Calculating Angles in Collisions

Finally, the challenge of calculating angles in collisions generally requires a bit of trigonometry. In the specific scenario of our inelastic collision problem, it involves finding the angle between the initial velocity vectors of the two objects. Since these angles affect the resultant velocity vector, we need to understand how to use trigonometric functions, such as cosine and sine, as well as their inverses, to solve for these angles based on the components of the vectors.

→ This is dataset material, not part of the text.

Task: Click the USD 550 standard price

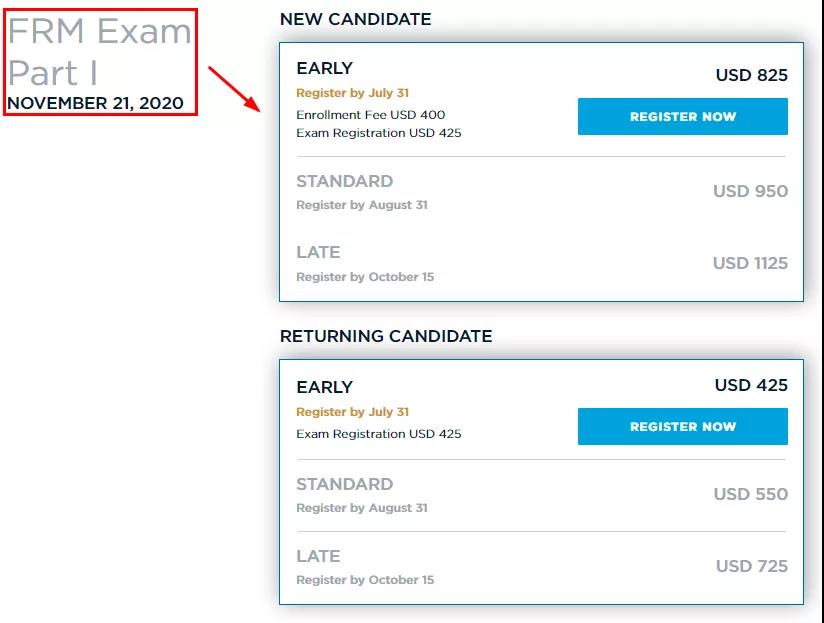Action: pyautogui.click(x=750, y=494)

In our case, the solution hinges upon understanding how the direction components of the velocity vectors interact through the collision. We do this by examining the relationship between the final combined velocity vector and what we know about the initial velocities and their respective directional components. The perfect cancelation of the x-components in the vector addition process leads us to determine the final angle using trigonometric principles, specifically the cosine function and its inverse, arccos.